Anche la figura del farmacista entra a pieno titolo nella rete di alleanze che la Legge vuole rafforzare sul territorio. “Le manifestazioni dolorose sono da sempre la prima causa di ricorso al professionista della salute e quindi anche al farmacista di comunità, che rappresenta il presidio più accessibile sul territorio. I farmacisti hanno dunque il dovere professionale di dedicare al dolore la massima attenzione anche in fatto di aggiornamento, sia per consigliare al meglio il cittadino che presenti un problema affrontabile con gli strumenti dell’automedicazione, sia quando si tratta di cogliere i segni di un problema più grave e, quindi, indirizzare tempestivamente al medico la persona che ha davanti”, osserva Andrea Mandelli, Presidente della Federazione Ordini Farmacisti Italiani. “Soltanto con queste sinergie sul territorio sarà possibile sviluppare tutte le potenzialità della Legge 38. Da qui la nostra grande attenzione, anche nell’attività di formazione a distanza (pharmafad.it), al trattamento delle patologie algiche, calibrando il messaggio sulle necessità del farmacista di comunità, ma anche nell’ottica dell’integrazione con gli altri professionisti della salute a vantaggio del paziente”.
In sintesi – concludono gli esperti – la rivoluzione che porterà a un’adeguata gestione del dolore passa necessariamente attraverso l’appropriatezza nella diagnosi, nella terapia e nella dispensazione del farmaco, nell’ambito di una presa in carico globale del paziente.
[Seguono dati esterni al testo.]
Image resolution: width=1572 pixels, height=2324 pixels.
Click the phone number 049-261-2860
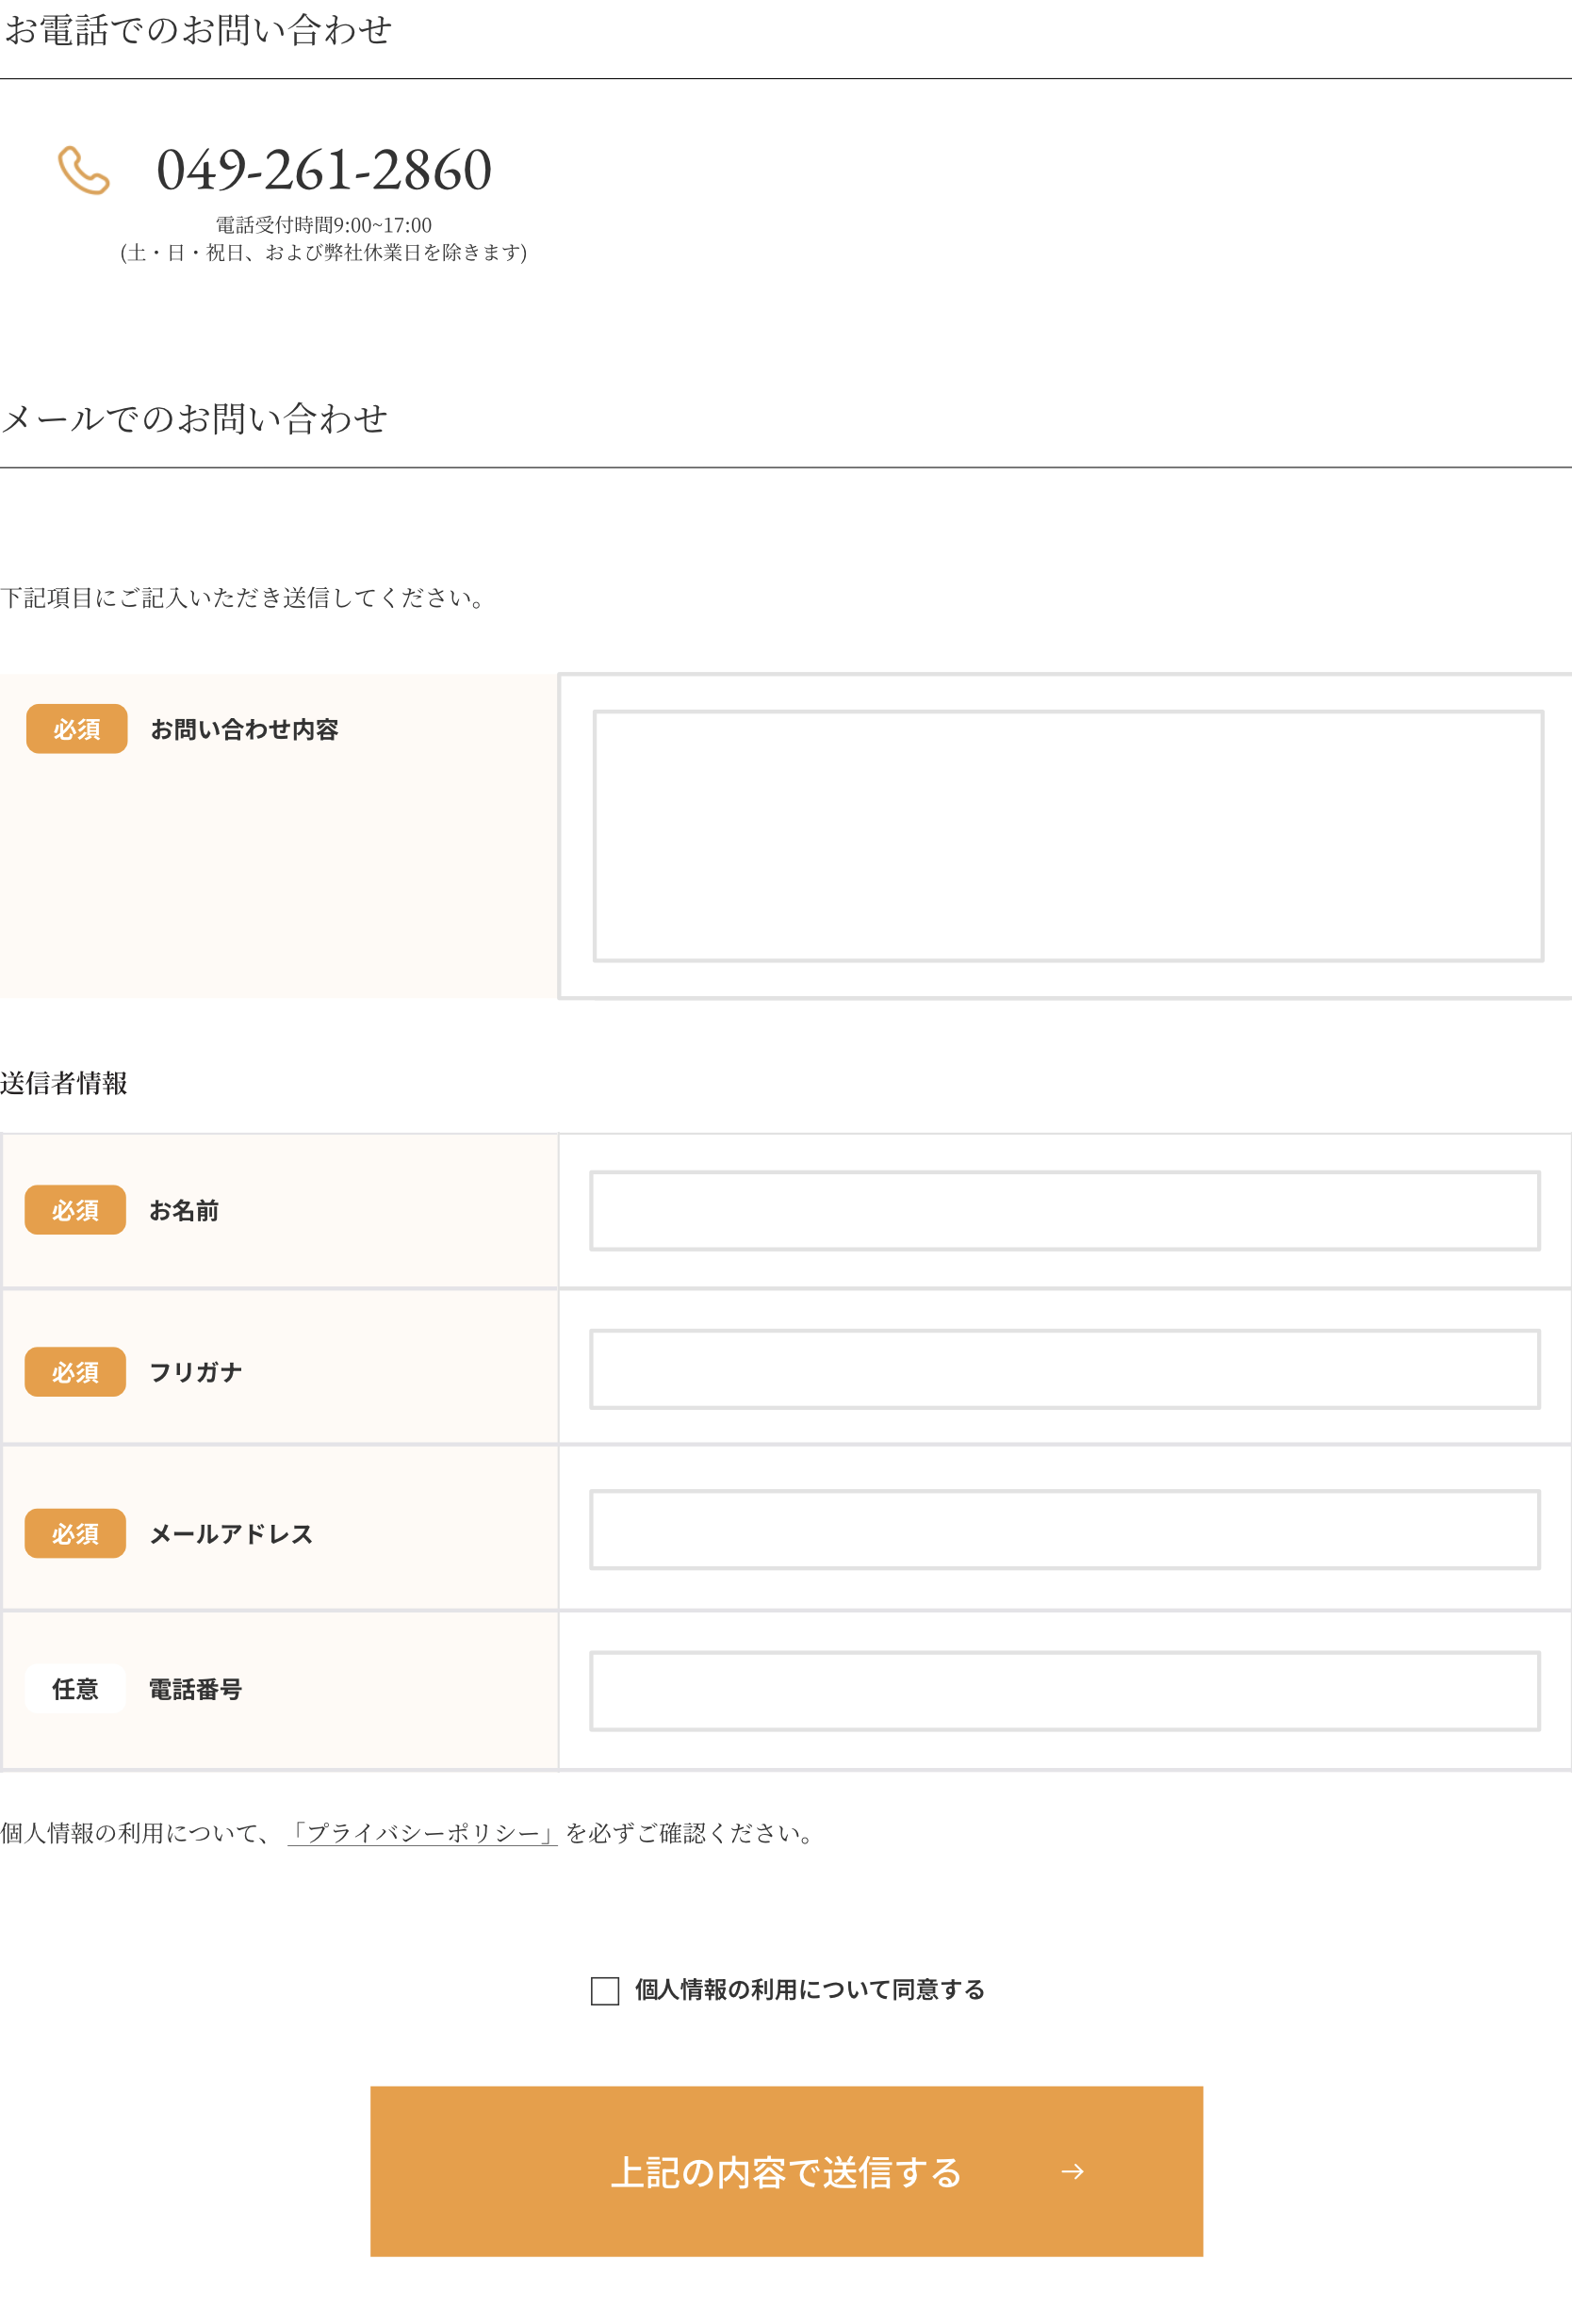pyautogui.click(x=324, y=170)
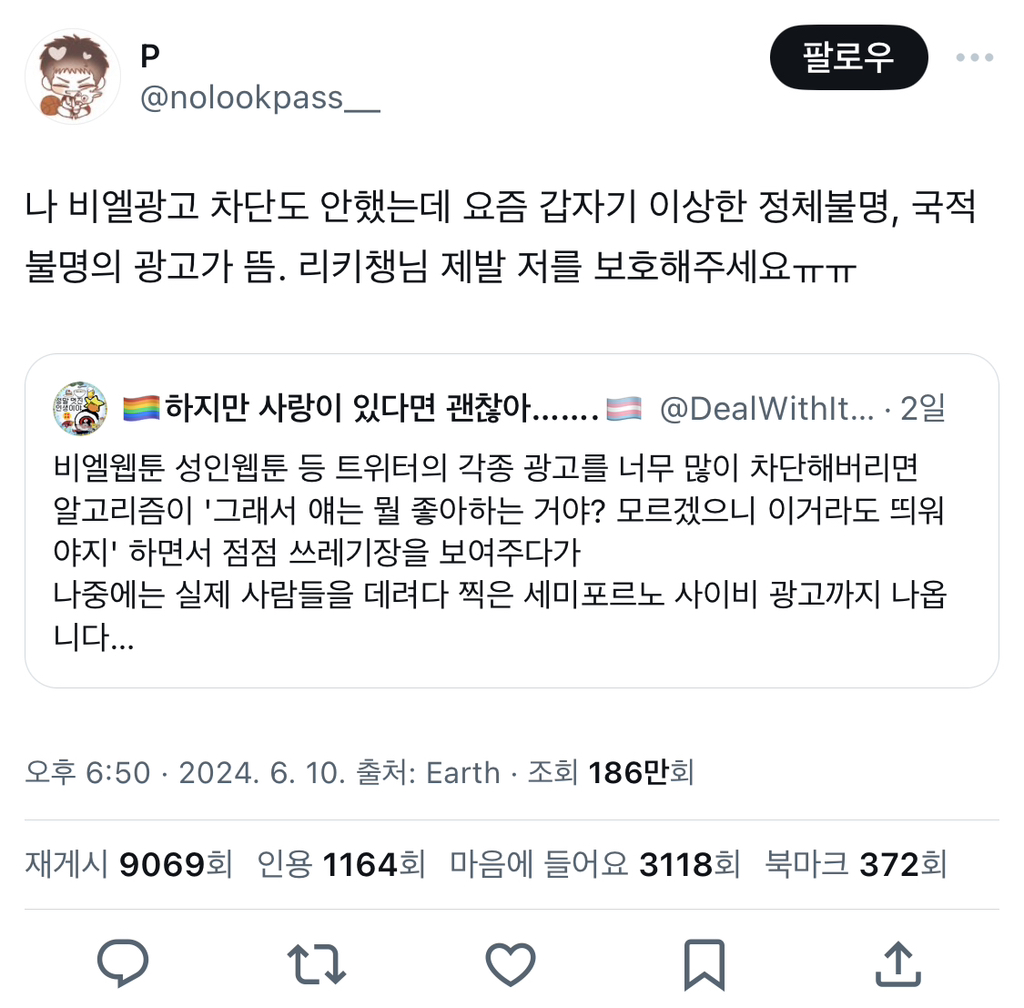
Task: View likes list 마음에 들어요 3118회
Action: [595, 864]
Solo così si potrà pervenire a un concreto, doppio beneficio: per il cittadino, da un lato, che riceverà una risposta assistenziale efficace e vedrà migliorare realmente la sua qualità di vita, e per il Servizio Sanitario Nazionale, dall’altro, che potrà beneficiare di un circolo virtuoso in grado di ridurre prestazioni ospedaliere non necessarie e prescrizioni di farmaci inappropriate.